● TASK DETAILS: Quote the listing below line for line, leaving out the pictures.

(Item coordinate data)
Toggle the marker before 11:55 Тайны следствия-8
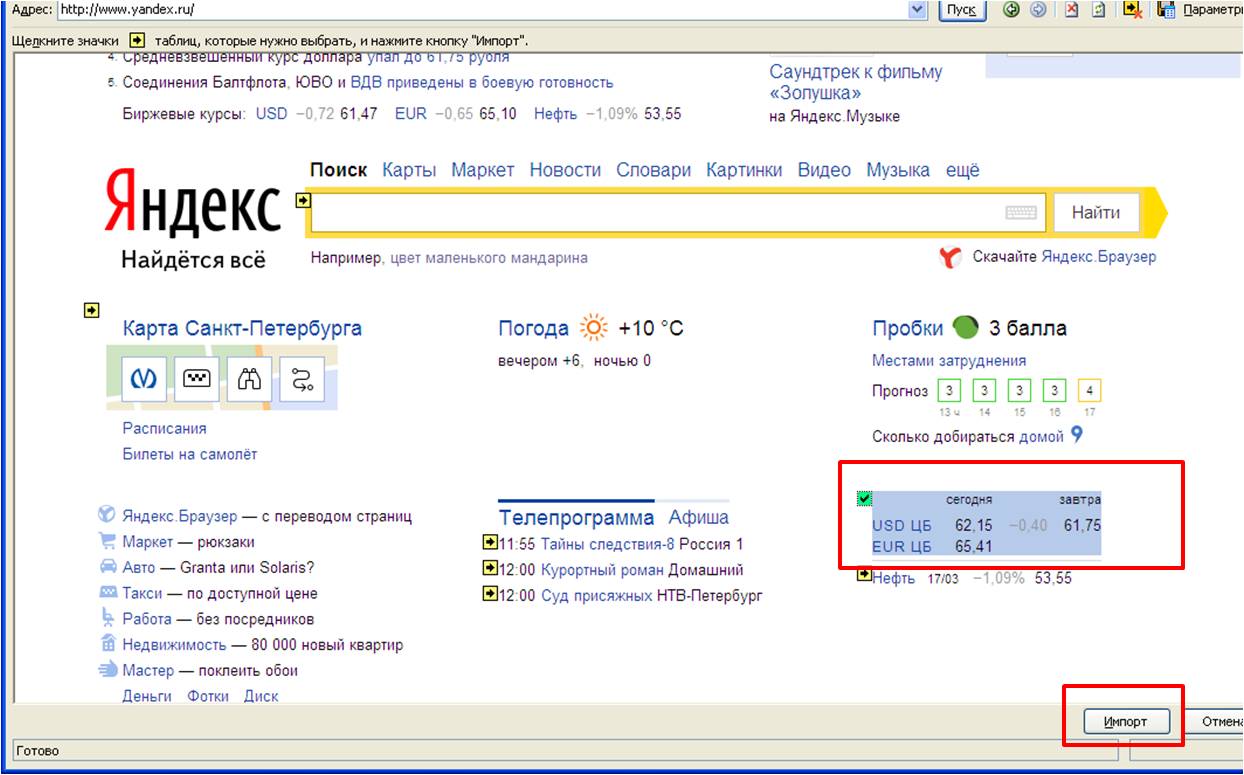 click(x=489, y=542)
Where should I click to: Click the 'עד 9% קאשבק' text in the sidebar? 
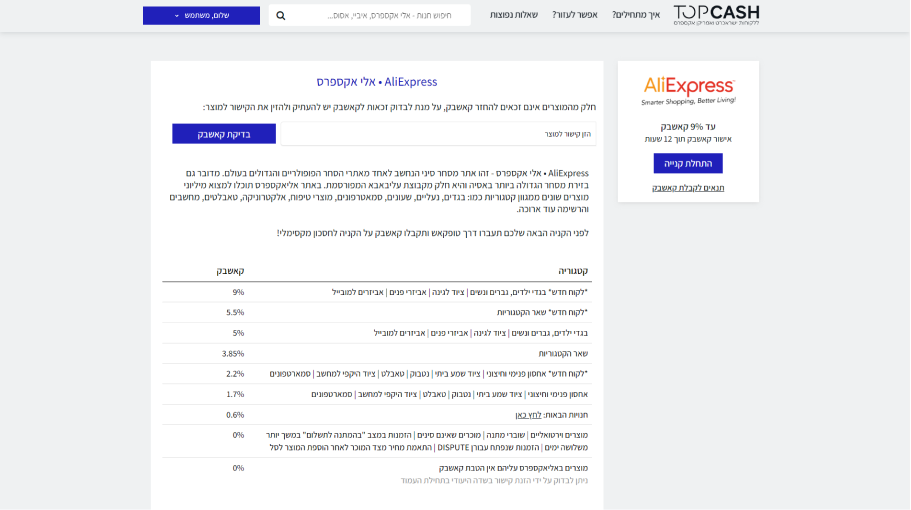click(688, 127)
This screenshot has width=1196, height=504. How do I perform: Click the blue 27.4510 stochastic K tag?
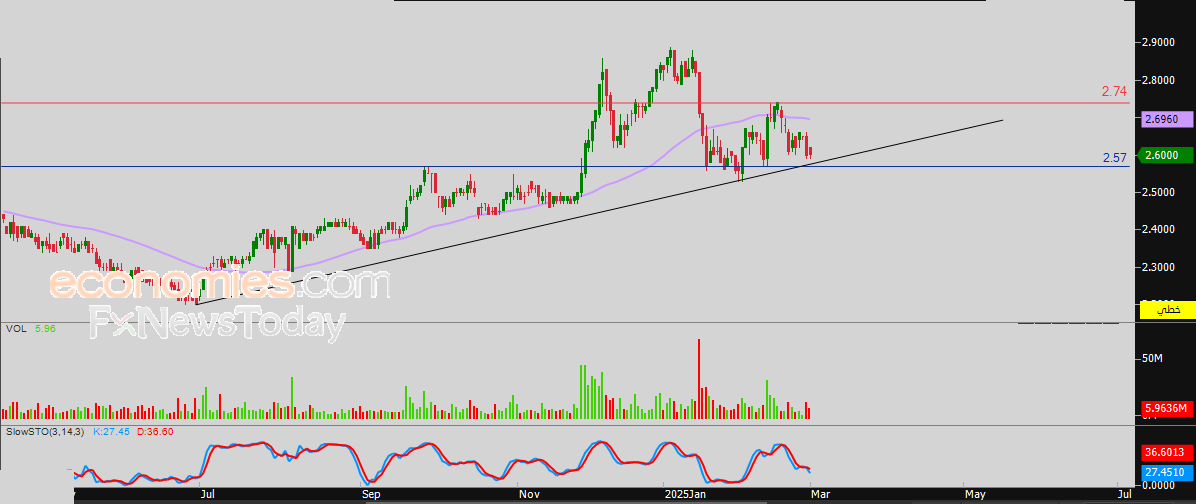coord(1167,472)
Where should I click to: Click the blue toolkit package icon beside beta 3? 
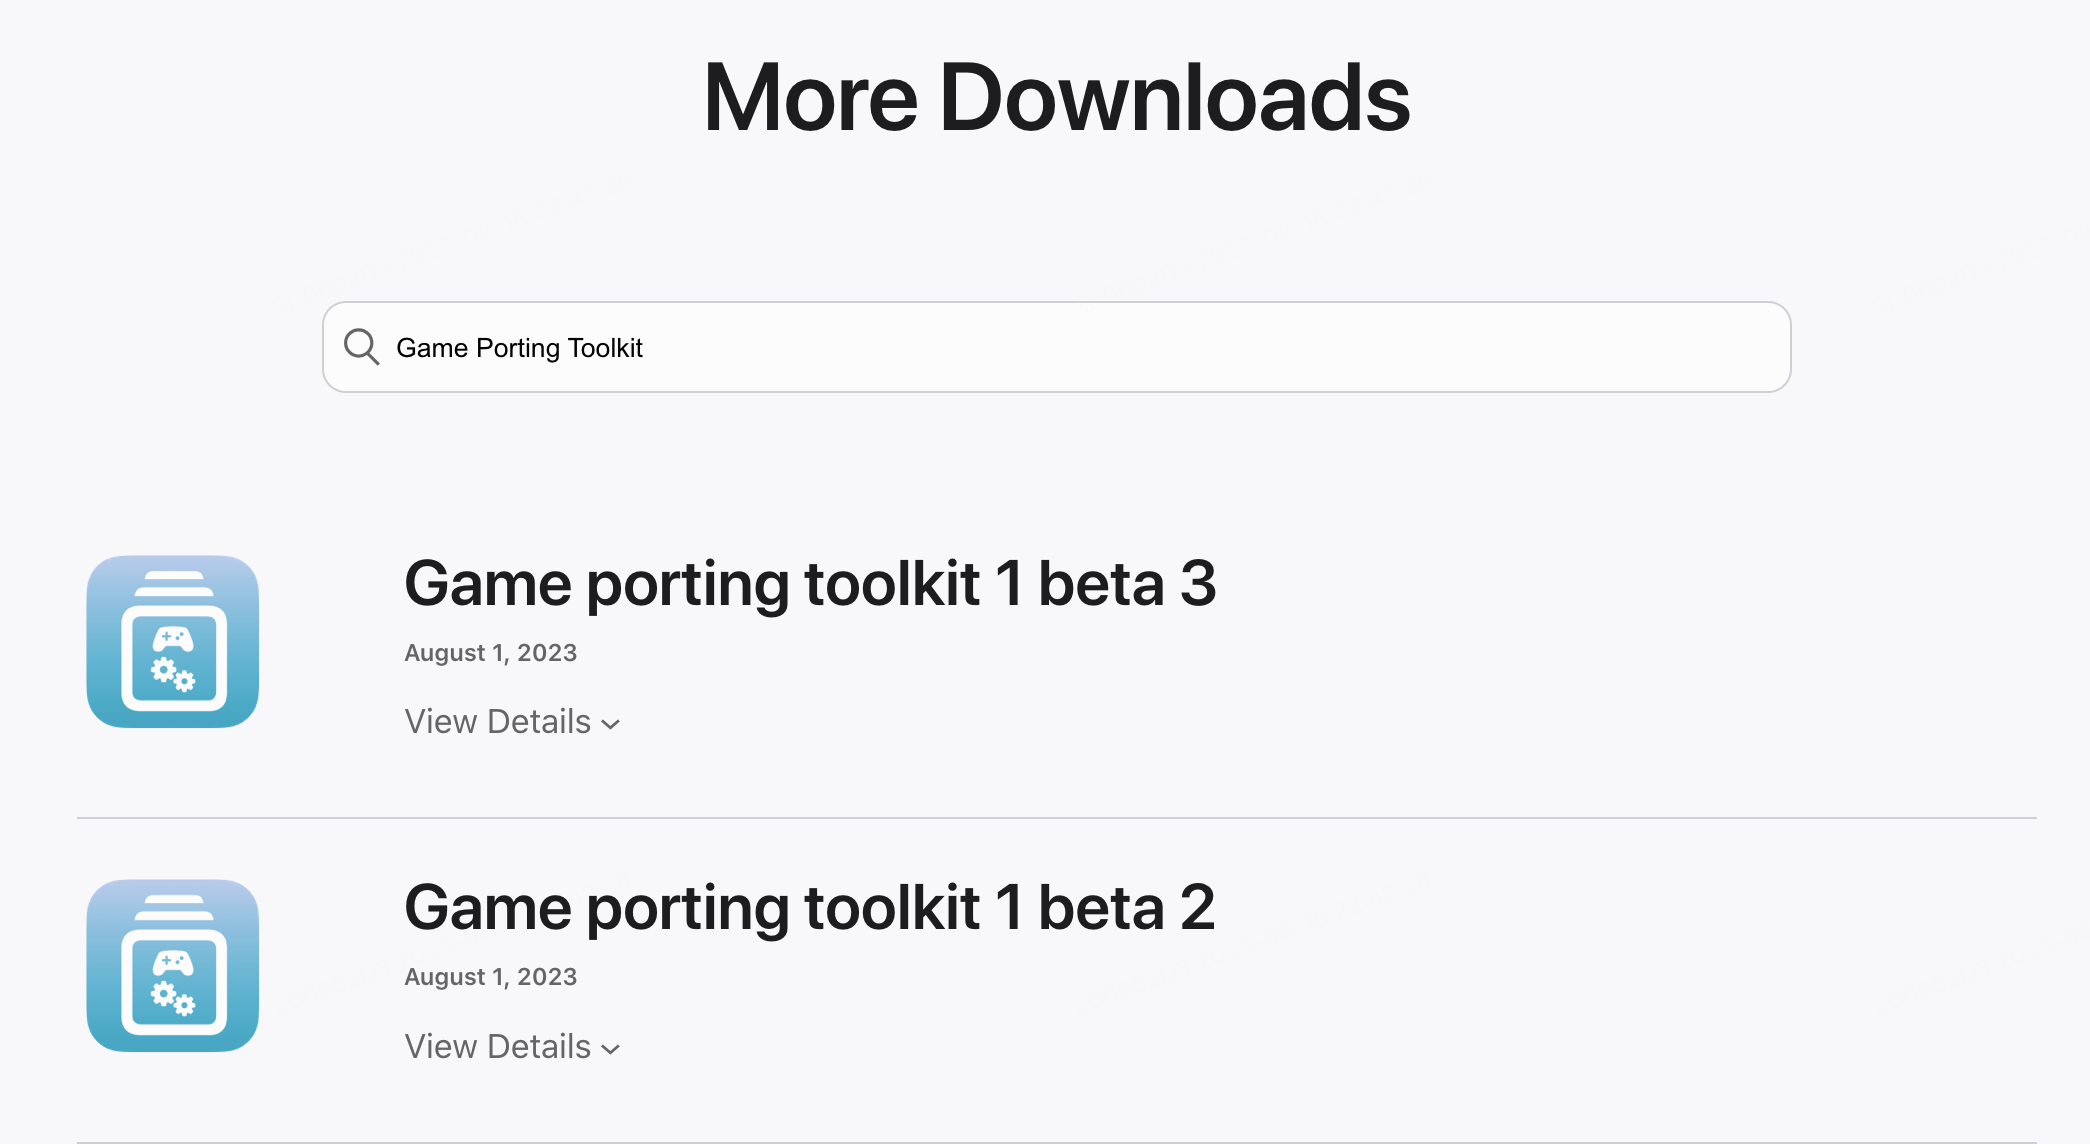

● SOLUTION FOR THIS EXERCISE:
Toggle the marker before 11:55 Тайны следствия-8
 click(x=489, y=542)
Where should I click to: Click the 'עד 9% קאשבק' text in the sidebar? 
click(688, 127)
This screenshot has width=1196, height=504. How do I perform: Click the blue 27.4510 stochastic K tag?
coord(1167,472)
Where should I click to: Click the blue toolkit package icon beside beta 3? 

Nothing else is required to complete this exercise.